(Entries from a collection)

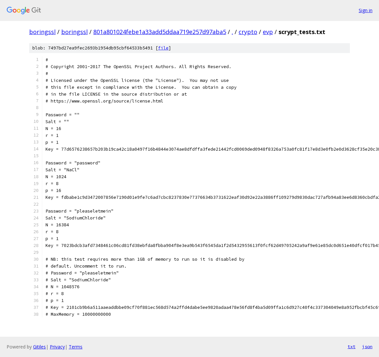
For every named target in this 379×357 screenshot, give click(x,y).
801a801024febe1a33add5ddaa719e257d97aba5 (159, 32)
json (367, 346)
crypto (248, 32)
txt (351, 346)
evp (268, 32)
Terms (75, 347)
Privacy (57, 347)
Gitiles (39, 347)
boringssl (42, 32)
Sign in (365, 10)
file (163, 48)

# SET TASK:
Return every line of the entries above verbatim, omitting the picture.

# ANSWER:
For every named target in this 379×357 screenshot, give click(x,y).
801a801024febe1a33add5ddaa719e257d97aba5 (159, 32)
json (367, 346)
crypto (248, 32)
txt (351, 346)
evp (268, 32)
Terms (75, 347)
Privacy (57, 347)
Gitiles (39, 347)
boringssl (42, 32)
Sign in (365, 10)
file (163, 48)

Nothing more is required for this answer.